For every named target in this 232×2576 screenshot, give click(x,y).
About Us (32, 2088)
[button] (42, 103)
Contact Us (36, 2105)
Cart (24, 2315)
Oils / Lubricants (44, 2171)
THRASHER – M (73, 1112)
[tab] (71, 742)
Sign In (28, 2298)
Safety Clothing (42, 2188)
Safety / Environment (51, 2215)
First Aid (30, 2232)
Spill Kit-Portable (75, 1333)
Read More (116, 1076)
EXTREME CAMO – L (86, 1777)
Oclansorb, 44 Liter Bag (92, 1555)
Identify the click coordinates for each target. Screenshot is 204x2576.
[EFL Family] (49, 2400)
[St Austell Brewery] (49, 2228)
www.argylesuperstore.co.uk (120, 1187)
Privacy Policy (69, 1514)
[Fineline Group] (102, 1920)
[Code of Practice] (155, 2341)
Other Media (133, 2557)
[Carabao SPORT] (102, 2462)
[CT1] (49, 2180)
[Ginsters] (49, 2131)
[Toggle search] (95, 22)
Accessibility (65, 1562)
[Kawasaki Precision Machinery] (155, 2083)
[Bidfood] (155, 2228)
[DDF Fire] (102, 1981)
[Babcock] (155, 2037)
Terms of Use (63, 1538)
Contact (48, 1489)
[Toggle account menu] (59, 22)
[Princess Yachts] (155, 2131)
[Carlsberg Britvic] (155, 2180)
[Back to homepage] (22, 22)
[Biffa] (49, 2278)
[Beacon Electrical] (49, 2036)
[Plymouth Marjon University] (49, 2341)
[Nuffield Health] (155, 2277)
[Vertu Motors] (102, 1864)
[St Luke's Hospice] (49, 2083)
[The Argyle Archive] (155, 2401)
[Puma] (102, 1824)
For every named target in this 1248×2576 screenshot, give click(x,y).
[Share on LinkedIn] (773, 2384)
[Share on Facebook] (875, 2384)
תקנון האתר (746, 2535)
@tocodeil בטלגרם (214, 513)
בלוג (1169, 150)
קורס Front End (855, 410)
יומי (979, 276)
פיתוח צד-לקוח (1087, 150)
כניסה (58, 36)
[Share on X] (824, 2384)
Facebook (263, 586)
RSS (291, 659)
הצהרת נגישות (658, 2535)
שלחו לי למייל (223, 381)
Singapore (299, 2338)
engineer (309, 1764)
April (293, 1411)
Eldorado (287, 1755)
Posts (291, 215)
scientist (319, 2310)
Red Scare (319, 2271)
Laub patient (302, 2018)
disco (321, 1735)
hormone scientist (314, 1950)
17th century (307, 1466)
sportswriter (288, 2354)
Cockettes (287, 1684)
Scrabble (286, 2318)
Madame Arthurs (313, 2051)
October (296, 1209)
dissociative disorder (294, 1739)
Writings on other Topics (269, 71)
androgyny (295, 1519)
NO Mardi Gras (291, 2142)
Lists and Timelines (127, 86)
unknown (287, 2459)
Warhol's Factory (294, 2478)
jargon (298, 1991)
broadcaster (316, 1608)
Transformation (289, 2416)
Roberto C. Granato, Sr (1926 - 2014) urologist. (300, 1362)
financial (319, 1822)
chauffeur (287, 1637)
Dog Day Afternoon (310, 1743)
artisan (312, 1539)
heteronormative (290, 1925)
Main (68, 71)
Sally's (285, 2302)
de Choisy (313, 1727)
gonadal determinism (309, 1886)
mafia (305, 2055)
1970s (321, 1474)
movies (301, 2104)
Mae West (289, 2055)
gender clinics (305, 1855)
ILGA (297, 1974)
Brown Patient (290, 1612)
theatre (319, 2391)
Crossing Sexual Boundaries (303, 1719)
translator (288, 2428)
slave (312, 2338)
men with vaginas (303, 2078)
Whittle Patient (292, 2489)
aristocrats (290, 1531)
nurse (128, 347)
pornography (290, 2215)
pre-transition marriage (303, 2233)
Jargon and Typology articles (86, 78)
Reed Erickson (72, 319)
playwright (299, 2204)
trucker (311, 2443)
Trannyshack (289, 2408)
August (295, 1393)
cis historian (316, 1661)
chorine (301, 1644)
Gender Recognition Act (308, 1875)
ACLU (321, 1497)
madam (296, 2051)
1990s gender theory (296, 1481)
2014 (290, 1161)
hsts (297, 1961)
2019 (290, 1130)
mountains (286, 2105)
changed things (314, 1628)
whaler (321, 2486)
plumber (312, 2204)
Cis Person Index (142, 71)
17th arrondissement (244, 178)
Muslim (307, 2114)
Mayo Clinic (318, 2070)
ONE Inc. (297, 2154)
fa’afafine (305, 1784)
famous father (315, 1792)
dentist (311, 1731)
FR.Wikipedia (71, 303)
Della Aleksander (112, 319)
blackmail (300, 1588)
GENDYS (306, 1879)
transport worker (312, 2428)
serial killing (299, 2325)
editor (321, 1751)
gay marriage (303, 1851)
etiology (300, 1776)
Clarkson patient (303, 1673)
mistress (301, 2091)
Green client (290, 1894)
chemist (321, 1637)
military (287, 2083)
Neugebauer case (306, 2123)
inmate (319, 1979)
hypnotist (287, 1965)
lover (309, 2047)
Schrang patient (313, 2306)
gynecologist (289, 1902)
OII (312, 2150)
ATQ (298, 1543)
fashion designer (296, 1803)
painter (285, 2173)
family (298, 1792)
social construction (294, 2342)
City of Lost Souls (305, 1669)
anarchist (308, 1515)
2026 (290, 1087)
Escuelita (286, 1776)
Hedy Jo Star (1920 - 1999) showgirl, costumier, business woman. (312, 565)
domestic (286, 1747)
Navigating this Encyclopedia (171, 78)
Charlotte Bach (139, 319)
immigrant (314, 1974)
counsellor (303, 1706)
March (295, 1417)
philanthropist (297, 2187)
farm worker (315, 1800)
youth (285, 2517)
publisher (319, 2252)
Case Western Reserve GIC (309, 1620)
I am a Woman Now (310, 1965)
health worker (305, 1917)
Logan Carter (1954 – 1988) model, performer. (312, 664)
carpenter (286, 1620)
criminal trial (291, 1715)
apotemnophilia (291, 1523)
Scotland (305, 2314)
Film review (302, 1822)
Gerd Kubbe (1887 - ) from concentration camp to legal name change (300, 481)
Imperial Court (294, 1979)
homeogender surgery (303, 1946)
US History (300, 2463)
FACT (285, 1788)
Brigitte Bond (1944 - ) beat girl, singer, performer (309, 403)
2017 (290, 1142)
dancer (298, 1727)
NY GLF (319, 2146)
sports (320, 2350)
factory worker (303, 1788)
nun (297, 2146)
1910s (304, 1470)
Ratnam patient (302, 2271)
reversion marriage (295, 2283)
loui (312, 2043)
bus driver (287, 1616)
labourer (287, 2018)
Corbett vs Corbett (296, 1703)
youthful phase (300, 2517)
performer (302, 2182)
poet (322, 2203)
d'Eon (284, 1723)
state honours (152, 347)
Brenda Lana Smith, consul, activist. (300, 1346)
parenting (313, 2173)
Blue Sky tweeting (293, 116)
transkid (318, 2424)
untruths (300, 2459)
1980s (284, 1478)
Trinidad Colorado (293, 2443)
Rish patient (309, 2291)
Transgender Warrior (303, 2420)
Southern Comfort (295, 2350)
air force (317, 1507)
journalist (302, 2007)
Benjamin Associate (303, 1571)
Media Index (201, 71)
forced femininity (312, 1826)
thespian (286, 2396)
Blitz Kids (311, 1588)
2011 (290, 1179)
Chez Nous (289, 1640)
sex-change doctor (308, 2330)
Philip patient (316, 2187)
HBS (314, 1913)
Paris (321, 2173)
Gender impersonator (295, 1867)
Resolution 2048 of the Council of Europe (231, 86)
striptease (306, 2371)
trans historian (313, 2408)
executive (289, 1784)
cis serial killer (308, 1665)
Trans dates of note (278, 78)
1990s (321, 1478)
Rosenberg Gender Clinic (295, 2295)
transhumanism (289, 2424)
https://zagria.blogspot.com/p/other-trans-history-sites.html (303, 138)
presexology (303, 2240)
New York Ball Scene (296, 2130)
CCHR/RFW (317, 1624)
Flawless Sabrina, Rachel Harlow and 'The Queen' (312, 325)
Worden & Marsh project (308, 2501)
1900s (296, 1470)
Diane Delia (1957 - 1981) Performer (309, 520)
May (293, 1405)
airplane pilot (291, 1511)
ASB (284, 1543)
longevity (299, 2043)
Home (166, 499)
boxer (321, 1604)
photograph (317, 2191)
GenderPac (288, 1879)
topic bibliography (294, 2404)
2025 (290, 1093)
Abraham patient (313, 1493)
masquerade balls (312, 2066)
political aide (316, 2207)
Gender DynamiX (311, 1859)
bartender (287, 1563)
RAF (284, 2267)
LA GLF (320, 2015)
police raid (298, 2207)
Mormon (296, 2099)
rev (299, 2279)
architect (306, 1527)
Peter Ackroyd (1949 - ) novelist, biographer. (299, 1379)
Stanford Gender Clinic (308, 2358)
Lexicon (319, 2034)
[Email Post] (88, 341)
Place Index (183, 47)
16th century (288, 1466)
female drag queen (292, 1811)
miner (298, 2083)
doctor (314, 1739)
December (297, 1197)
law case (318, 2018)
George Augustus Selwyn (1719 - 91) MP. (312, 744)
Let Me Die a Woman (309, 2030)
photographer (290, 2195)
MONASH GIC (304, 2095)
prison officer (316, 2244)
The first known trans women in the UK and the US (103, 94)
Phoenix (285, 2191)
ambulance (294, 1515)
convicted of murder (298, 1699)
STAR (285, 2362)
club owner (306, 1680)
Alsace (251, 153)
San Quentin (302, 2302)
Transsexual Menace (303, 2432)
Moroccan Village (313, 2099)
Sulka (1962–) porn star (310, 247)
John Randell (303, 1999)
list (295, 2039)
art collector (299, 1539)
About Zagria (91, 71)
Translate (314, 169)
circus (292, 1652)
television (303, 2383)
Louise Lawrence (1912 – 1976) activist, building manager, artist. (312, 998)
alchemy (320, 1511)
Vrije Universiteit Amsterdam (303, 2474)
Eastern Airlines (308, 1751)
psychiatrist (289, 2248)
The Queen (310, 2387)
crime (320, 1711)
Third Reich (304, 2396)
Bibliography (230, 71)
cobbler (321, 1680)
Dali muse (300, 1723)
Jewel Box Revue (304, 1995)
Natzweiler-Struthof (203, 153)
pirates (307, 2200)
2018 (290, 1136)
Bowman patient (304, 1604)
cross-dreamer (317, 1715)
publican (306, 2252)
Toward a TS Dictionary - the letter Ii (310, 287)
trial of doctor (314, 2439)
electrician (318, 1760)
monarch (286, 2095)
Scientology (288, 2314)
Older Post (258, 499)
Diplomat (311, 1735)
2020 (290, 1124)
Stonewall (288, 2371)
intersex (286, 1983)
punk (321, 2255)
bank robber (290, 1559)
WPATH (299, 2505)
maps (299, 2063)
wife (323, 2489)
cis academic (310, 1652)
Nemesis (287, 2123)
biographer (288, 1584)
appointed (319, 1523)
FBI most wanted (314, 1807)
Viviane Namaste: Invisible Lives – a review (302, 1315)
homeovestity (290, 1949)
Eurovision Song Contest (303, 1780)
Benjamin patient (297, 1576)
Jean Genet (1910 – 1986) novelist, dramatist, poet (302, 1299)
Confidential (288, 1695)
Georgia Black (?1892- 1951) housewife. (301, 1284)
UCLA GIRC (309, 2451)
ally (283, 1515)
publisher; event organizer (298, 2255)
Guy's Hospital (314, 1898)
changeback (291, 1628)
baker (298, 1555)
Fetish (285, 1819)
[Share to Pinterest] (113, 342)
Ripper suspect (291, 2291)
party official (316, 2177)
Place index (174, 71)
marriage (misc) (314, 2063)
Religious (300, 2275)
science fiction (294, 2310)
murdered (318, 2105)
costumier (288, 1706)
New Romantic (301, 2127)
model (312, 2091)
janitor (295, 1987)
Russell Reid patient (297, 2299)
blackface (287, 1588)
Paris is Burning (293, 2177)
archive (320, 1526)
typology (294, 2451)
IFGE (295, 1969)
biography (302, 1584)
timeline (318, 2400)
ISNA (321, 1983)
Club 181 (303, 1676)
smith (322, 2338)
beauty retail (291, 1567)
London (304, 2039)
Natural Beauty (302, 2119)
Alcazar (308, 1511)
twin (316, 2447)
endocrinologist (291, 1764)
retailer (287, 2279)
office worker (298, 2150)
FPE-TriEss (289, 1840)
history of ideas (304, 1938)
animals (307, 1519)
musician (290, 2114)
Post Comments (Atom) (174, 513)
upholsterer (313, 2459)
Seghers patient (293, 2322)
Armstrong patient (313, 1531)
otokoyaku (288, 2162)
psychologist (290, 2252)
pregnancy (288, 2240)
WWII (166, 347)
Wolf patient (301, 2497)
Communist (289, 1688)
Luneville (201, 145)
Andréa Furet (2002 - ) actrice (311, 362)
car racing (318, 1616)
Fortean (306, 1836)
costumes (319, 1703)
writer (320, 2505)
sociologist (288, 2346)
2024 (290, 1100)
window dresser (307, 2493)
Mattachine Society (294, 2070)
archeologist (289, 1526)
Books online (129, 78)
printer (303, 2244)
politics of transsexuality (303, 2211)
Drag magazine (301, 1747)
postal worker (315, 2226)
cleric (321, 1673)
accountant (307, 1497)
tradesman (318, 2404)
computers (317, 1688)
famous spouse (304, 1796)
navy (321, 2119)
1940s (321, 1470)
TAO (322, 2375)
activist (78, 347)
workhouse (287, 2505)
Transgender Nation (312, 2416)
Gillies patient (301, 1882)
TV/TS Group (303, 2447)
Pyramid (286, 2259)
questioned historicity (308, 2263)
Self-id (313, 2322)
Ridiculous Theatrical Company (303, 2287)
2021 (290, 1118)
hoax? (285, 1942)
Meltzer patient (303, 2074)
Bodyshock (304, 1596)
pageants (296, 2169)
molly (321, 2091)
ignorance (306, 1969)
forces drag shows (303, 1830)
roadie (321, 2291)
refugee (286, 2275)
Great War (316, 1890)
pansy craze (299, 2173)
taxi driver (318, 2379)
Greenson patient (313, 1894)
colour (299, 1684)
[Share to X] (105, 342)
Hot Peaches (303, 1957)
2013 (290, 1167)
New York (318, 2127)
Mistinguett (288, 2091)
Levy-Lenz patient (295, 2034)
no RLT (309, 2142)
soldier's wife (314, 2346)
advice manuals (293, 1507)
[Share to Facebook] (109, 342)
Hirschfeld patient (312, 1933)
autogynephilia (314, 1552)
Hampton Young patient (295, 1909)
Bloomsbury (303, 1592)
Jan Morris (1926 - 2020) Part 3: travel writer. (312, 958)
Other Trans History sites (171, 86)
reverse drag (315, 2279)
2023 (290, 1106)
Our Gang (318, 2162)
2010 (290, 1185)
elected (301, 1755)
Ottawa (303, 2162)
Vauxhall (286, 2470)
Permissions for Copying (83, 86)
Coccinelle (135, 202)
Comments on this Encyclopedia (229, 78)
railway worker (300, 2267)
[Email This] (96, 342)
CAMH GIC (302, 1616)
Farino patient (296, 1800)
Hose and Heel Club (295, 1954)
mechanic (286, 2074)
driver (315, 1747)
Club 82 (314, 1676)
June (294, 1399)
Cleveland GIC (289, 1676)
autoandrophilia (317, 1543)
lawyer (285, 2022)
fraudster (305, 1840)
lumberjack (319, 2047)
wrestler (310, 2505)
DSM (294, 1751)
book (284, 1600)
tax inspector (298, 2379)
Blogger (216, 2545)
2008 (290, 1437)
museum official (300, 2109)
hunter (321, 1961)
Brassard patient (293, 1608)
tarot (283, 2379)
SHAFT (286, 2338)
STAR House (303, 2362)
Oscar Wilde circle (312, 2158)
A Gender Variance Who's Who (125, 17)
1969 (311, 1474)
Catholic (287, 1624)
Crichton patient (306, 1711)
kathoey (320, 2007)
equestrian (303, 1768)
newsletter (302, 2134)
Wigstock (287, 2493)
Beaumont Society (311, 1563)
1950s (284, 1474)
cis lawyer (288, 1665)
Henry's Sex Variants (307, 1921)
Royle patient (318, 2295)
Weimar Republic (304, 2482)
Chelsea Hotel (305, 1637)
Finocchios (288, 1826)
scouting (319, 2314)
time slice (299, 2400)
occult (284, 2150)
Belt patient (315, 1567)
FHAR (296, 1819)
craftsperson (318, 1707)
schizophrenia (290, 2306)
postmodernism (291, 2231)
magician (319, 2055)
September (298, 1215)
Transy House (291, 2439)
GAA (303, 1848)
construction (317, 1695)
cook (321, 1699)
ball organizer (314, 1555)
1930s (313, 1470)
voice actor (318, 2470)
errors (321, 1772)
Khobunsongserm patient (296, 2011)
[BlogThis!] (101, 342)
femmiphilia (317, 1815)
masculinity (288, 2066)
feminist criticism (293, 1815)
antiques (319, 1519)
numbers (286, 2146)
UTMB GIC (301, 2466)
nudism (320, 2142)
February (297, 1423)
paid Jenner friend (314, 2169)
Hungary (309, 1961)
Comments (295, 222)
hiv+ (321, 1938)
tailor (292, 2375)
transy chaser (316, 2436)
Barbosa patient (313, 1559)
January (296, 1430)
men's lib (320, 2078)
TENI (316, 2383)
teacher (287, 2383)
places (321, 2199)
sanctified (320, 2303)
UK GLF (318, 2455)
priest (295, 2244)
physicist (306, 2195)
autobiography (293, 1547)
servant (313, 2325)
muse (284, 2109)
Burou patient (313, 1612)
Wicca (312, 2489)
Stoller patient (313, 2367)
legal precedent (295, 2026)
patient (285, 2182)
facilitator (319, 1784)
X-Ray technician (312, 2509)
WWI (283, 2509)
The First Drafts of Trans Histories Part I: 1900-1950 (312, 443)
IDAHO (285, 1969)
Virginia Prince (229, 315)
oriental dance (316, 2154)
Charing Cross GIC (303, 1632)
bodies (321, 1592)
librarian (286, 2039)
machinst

━━━━━━━━━━━━━━━━

_THE TASK_
Return nothing but the lines from the start of the listing above through the line containing "Oclansorb, 44 Liter Bag (92, 1555)", exactly as given.

_RESULT OF THE TASK_
For every named target in this 232×2576 screenshot, give click(x,y).
About Us (32, 2088)
[button] (42, 103)
Contact Us (36, 2105)
Cart (24, 2315)
Oils / Lubricants (44, 2171)
THRASHER – M (73, 1112)
[tab] (71, 742)
Sign In (28, 2298)
Safety Clothing (42, 2188)
Safety / Environment (51, 2215)
First Aid (30, 2232)
Spill Kit-Portable (75, 1333)
Read More (116, 1076)
EXTREME CAMO – L (86, 1777)
Oclansorb, 44 Liter Bag (92, 1555)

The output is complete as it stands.